Necrotizing Fasciitis Secondary to Enterocutaneous Fistula

Author(s):
Julie Valenzuela; Lutfullah Baskoy

Background:

The standard approach to necrotizing fasciitis is to obtain complete surgical source control. We describe a case of necrotizing fasciitis of the right thigh due to a groin enterocutaneous fistula. Surgical control of necrotizing fasciitis was complicated due to severe protein-calorie malnutrition and a hospital course complicated by respiratory failure secondary to COVID-19 infection.

Hypothesis:

A staged approach to obtain source control of necrotizing fasciitis was needed due to the severity and chronicity of the patient’s nutritional status and enterocutaneous fistula.

Methods:

A 60-year-old male was undergoing chemoradiation for metastatic prostate cancer for several months when he sustained a ground-level fall and presented to another hospital complaining of right leg pain. Per the patient’s report, the patient underwent a CT scan at the outside facility, where they diagnosed a right proximal thigh necrotizing soft tissue infection. He underwent debridement and a large volume of bilious staining and output was noted.
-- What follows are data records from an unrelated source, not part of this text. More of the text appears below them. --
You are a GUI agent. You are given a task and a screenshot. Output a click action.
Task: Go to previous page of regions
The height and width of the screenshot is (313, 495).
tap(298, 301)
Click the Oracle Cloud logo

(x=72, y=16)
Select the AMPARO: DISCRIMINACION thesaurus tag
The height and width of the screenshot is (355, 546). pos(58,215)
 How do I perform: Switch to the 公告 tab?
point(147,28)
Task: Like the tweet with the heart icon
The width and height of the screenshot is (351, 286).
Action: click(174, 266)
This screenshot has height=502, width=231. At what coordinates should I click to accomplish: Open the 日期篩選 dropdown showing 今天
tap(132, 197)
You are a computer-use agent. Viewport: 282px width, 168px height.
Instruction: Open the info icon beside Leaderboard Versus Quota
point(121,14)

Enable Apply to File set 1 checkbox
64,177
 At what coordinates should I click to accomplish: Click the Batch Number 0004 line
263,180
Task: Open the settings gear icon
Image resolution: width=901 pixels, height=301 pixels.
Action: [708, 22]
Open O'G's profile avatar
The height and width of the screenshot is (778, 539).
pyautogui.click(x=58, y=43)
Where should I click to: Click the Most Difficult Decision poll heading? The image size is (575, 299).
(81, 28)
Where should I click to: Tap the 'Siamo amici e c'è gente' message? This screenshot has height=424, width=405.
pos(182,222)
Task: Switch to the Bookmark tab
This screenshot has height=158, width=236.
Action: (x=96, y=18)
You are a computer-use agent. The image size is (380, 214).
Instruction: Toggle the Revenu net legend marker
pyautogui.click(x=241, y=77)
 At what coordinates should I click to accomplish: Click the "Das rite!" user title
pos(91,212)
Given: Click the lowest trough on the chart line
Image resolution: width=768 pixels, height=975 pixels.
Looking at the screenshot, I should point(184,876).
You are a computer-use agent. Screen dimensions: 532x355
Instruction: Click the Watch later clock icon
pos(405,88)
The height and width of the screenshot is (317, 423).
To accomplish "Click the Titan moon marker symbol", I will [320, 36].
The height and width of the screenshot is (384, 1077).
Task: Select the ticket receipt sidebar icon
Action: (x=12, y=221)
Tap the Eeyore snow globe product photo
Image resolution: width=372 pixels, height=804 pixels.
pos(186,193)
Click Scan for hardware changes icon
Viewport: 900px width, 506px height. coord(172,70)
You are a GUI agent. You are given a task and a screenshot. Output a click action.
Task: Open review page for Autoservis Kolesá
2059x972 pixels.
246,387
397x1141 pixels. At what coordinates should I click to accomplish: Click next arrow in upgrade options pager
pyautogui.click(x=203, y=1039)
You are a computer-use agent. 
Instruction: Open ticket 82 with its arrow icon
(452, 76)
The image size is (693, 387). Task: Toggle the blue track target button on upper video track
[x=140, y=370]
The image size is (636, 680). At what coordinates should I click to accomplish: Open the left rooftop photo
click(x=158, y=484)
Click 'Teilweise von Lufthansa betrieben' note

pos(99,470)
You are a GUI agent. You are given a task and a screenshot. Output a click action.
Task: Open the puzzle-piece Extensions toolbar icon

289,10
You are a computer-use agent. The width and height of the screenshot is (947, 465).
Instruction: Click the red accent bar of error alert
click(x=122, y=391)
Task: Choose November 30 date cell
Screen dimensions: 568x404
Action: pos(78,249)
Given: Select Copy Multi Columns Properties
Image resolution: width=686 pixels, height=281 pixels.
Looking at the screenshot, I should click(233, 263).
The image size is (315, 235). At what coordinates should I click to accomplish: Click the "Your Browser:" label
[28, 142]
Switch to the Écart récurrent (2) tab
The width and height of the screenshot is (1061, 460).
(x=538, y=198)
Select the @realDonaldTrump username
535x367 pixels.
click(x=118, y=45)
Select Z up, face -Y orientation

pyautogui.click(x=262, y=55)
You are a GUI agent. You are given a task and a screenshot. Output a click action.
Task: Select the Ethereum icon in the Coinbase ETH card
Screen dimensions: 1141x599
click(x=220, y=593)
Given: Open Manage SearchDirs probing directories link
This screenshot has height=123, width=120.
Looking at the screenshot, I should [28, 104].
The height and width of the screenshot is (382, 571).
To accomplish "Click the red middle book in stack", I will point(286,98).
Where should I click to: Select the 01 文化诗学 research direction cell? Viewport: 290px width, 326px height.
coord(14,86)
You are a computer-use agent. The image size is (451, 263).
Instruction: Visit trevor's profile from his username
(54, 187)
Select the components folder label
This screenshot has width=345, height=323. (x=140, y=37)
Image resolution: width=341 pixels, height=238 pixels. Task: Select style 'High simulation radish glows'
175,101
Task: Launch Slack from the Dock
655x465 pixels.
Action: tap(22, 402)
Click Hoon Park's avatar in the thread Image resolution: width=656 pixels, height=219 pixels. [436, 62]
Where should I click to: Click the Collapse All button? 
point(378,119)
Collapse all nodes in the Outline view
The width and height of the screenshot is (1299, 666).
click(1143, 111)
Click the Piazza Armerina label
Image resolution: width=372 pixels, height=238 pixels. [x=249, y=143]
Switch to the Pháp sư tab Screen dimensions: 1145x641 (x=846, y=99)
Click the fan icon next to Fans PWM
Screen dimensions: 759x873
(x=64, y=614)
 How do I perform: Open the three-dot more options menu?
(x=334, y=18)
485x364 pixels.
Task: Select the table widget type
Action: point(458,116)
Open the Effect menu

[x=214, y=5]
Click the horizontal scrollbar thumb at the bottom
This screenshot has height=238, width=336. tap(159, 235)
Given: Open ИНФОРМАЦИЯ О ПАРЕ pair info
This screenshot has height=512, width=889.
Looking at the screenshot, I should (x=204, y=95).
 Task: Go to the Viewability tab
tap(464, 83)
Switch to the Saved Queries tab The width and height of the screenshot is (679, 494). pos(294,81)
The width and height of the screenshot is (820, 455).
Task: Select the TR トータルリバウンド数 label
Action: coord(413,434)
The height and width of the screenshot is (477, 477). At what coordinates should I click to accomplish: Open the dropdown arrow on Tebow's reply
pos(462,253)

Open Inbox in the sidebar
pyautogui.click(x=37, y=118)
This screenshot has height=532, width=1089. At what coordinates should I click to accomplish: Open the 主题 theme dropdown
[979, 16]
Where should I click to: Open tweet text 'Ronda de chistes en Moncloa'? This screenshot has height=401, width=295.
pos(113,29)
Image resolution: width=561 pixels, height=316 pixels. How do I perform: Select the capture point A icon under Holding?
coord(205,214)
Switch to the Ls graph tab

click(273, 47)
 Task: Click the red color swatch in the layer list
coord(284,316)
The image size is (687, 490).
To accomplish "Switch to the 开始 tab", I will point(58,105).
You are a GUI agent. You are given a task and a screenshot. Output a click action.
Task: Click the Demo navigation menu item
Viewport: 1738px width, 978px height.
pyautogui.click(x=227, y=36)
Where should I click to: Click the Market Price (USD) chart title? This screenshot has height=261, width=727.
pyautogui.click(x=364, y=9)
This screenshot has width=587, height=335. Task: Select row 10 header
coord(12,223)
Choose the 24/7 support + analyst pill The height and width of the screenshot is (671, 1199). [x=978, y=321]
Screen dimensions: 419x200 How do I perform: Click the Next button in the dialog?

After 8 days of attempted wound care, NPO, and TPN, the patient was transferred to our quaternary care hospital for continued care.

Results:

On admission, he was septic with confusion, leukocytosis, and an infected right thigh wound with significant bile staining and repeat imaging showing undrained collections of the thigh and iliacus along with communication to a segment of ileum confirming the enterocutaneous fistula and evidence of bony metastatic disease. The patient had lost 30 lb (20% weight loss) in the last 10 months with significant deconditioning. Redebridement and drainage of pelvic collections and leg were performed with an attempt to control the effluent with foley insertion into the fistula with goals to optimize nutritional status prior to further surgical management of the enterocutaneous fistula. Hospital course was further complicated by COVID-19 infection requiring intubation with recurrent sepsis. Ultimate source control was obtained after nutritional optimization, and the patient was weaned from the ventilator, allowing for safer enteric diversion and takedown of his fistula. Cultures were significant for pseudomonas, candida glabrata, and Stenotrophomonas.

Conclusions:

The principles of enterocutaneous fistula in a nutritionally compromised patient required a staged approach to gain ultimate source control of a necrotizing soft tissue infection and COVID PNA. Poor nutritional status and frailty need to be considered in the management of surgical infections.